Crowns, Bridges & Inlays
WHAT IS A CROWN?
A crown is a cap that is placed over a tooth and held in place by dental adhesive or cement.
Crowns are used for several reasons:
as a protective cover for badly decayed teeth or fractured teeth
as a permanent restoration for teeth with large fillings
to correct minor problems in natural teeth like spacing and irregular shape or severe discolouration.
WHAT ARE CROWNS MADE FROM?
Crowns can be made from a variety of materials. They can be made from plastic, ceramic or metal alloys. A combination of metal and ceramic is also possible to maximise strength and simulate the appearance of natural teeth.
HOW ARE CROWNS MADE?
Firstly, a thorough clinical examination is conducted with radiographs, by the dentist. The suitability for crowns is assessed and any preparatory work is carried out. Your dentist will also be able to advise on material choices, treatment sequence and any other concerns you may have.
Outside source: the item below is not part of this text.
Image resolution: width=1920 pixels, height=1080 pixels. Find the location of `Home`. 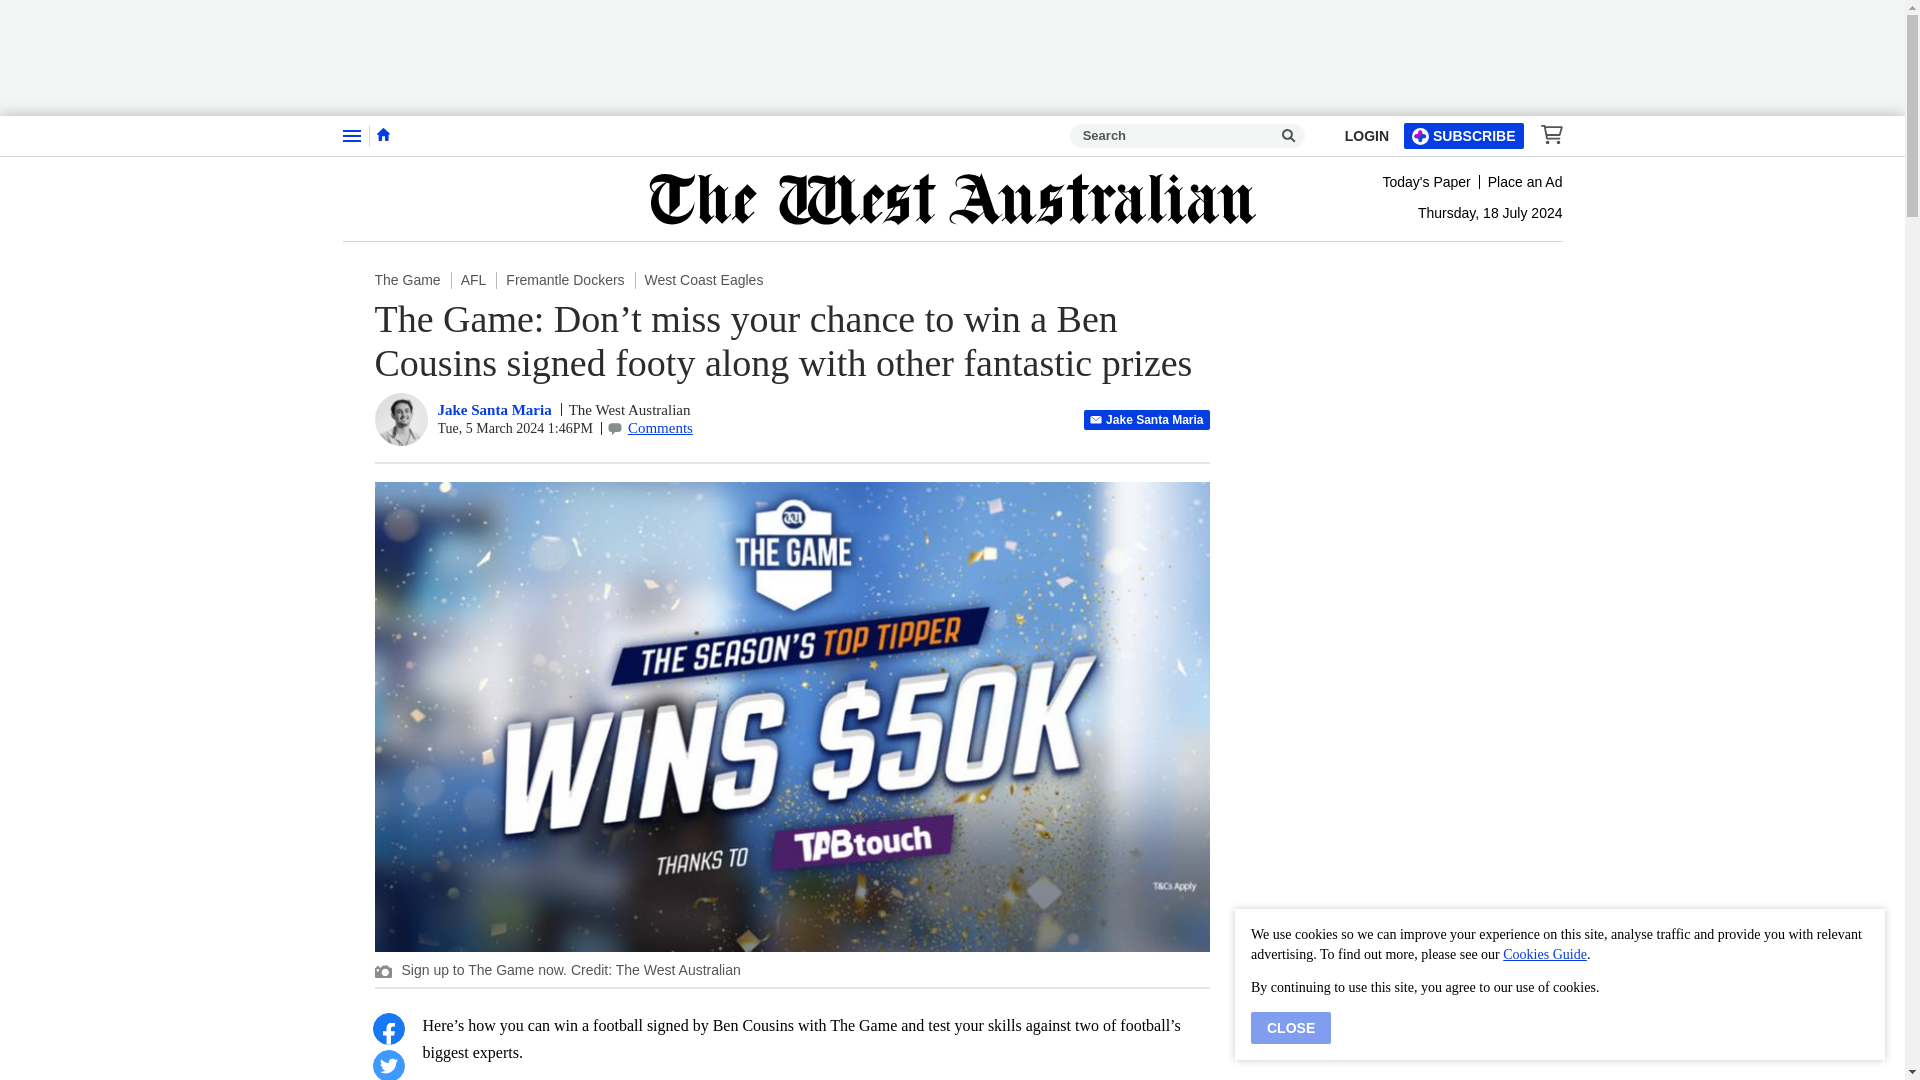

Home is located at coordinates (382, 134).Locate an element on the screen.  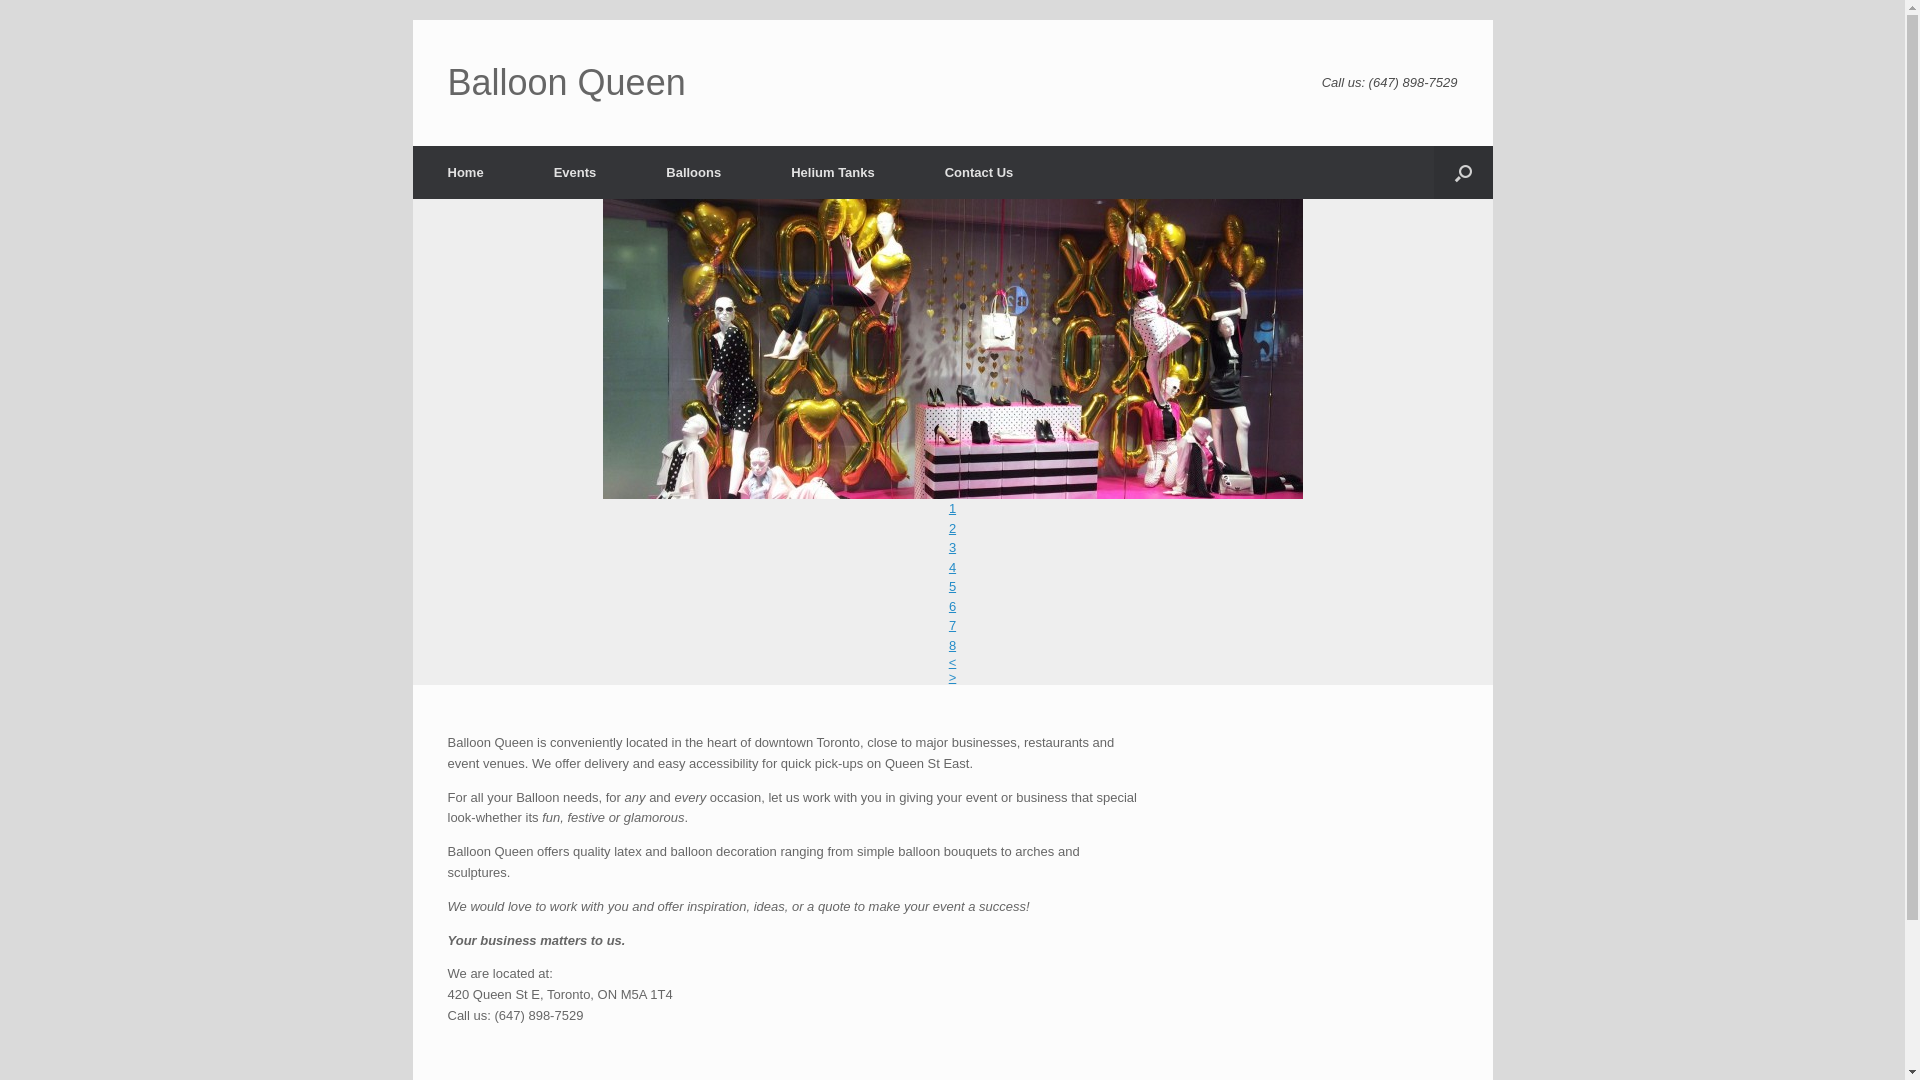
Balloons is located at coordinates (694, 172).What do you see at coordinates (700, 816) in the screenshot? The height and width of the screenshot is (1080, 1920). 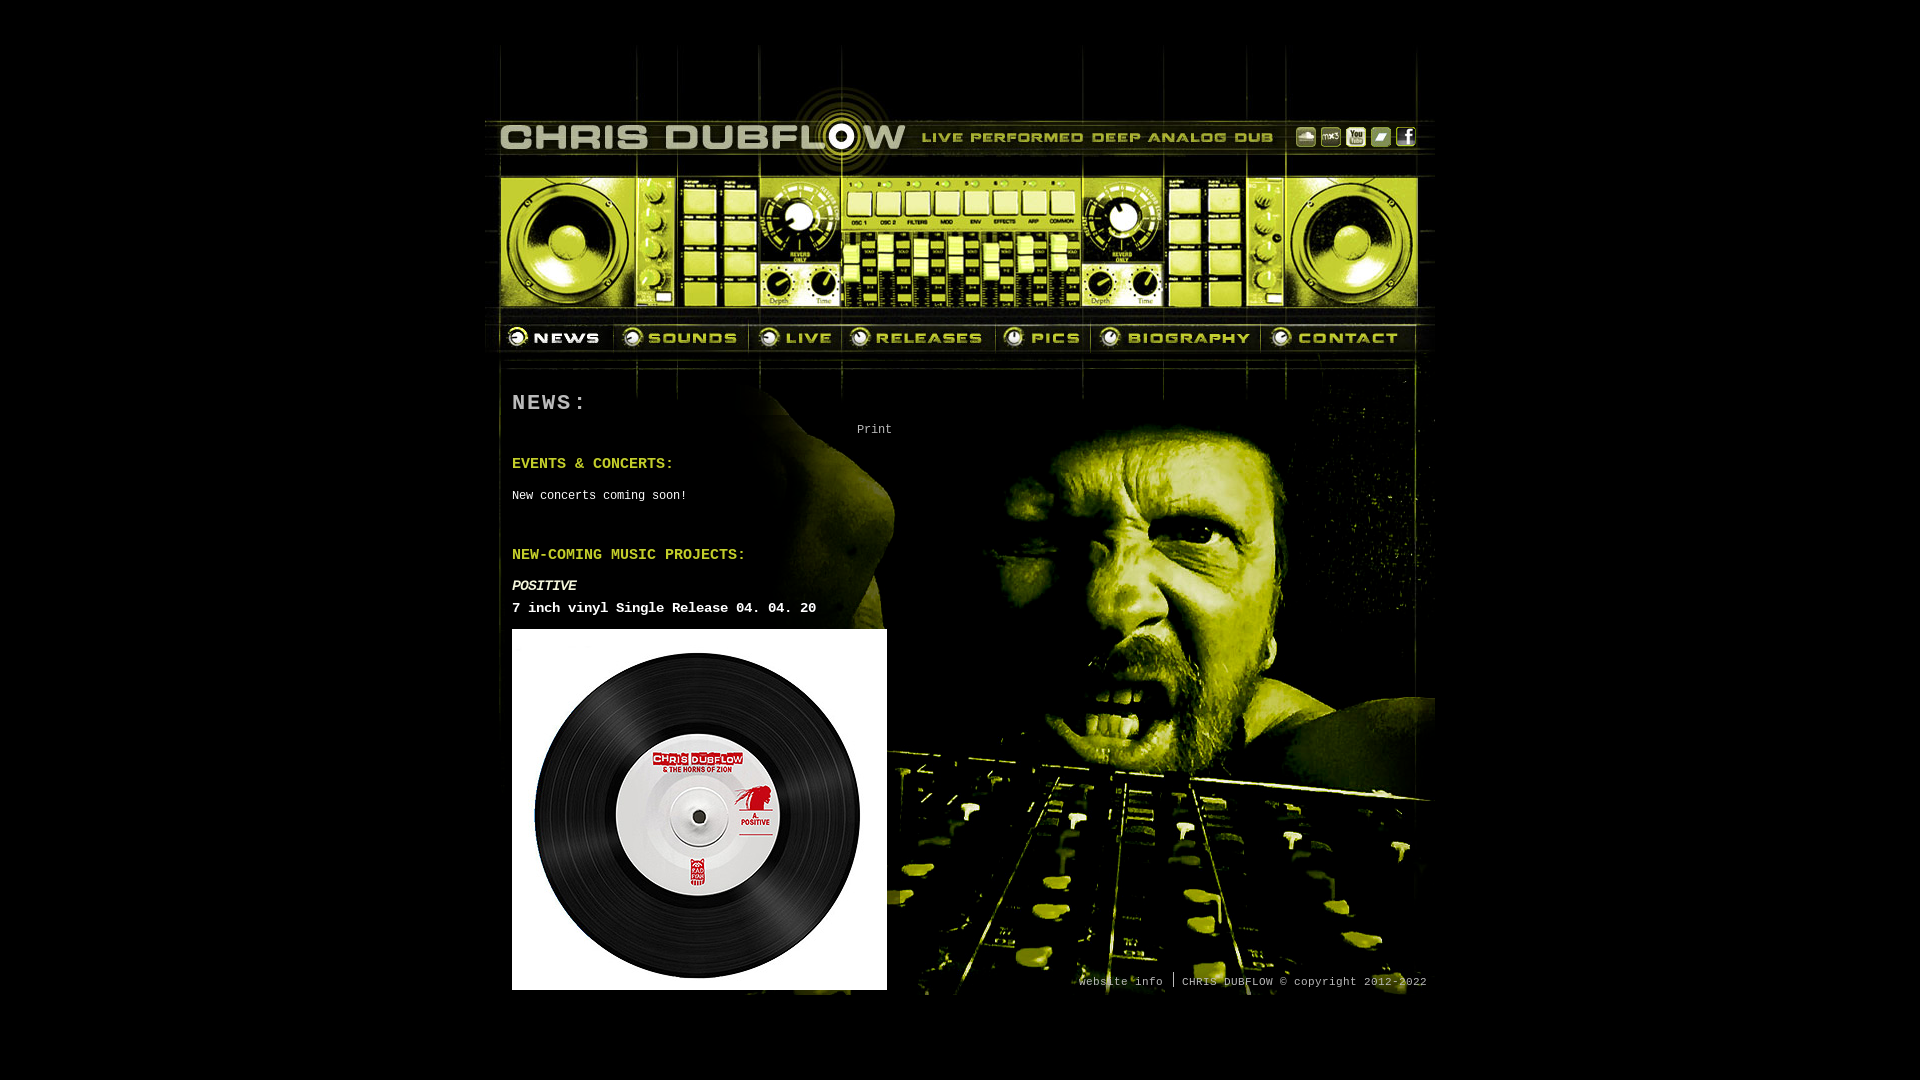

At the second appointment, the teeth to be crowned are prepared. This involves reduction of the tooth size (usually under local anaesthesia) followed by an impression or mould of the prepared tooth. This trimming of the tooth is required to create space for the crown to be fitted. The mould taken is then sent to a laboratory where skilled technicians will fabricate the crown. In the meantime, a temporary crown is made and fitted onto the trimmed tooth.
At the third appointment, the temporary crown is removed, and the tooth surfaces cleaned. The completed crown is tried on the tooth for fit, harmony with the bite, and appearance. Finally, the crown is cemented onto the prepared tooth with dental cement.
HOW LONG DO CROWNS LAST AND HOW DO I CARE FOR THEM?
Crowns are made of inert materials that do not deteriorate over time. However, the underlying tooth is still prone to decay and gum disease.
Ceramic on the surface may chip or fracture. Avoid chewing excessively hard substances like ice or bones. Daily brushing and flossing are essential for maintaining good oral health as well as keeping the crown trouble-free. The most vulnerable portion of the crown is the margin or the junction between tooth and crown.
Regular check-ups will enable your dentist to detect any problems with your crown and recommend necessary treatment.
Porcelain (tooth coloured) inlays and onlays are restorations placed usually on the chewing surfaces of the back teeth.
An inlay fits within the confines of the teeth. An onlay covers the entire chewing surface of the tooth. These can be made of either plastic resin or porcelain.
The procedure involves removing decayed tooth structure or old fillings, preparing the tooth cavity, taking an impression of the cavity to fabricate a custom-fit inlay or onlay. Two visits are required to complete the treatment.
WHAT ARE BRIDGES MADE OF?
Bridges are usually made of a precious metal. If the bridge will show, porcelain is then bonded to the base. Sometimes, there are other non-precious metals used in the base for strength.
ARE BRIDGES EXPENSIVE?
Although a bridge may seem costly they can be a wise investment that will give many years of good service. It will also improve your appearance and bite. A bridge uses the considerable skill of the dentist and technician, and in this way, it's similar to ordering a piece of hand-made jewellery.
HOW DO I LOOK AFTER MY BRIDGE?
You need to clean your bridge every day, to prevent problems such as bad breath and gum disease. You also have to clean under the false tooth every day. Your dentist or hygienist will show you how to use a bridge needle or special floss, as a normal toothbrush cannot reach.
Veneers are thin, custom-made shells crafted of tooth-coloured materials designed to cover the front side of teeth to improve the overall appearance of teeth. They are made of either thin plastic resin or porcelain and can be placed to:
correct poorly formed or mildly mal-positioned teeth
close gaps between teeth
mask internal stains
restore partially broken-down teeth
Tooth preparation is minimal and confined to the enamel structure. The veneer is bonded to the tooth structure with tooth-coloured resin cement. Several visits are necessary to complete treatment.
Patients should be aware that this is usually an irreversible process because it's necessary to remove a small amount of enamel from your teeth to accommodate the shell.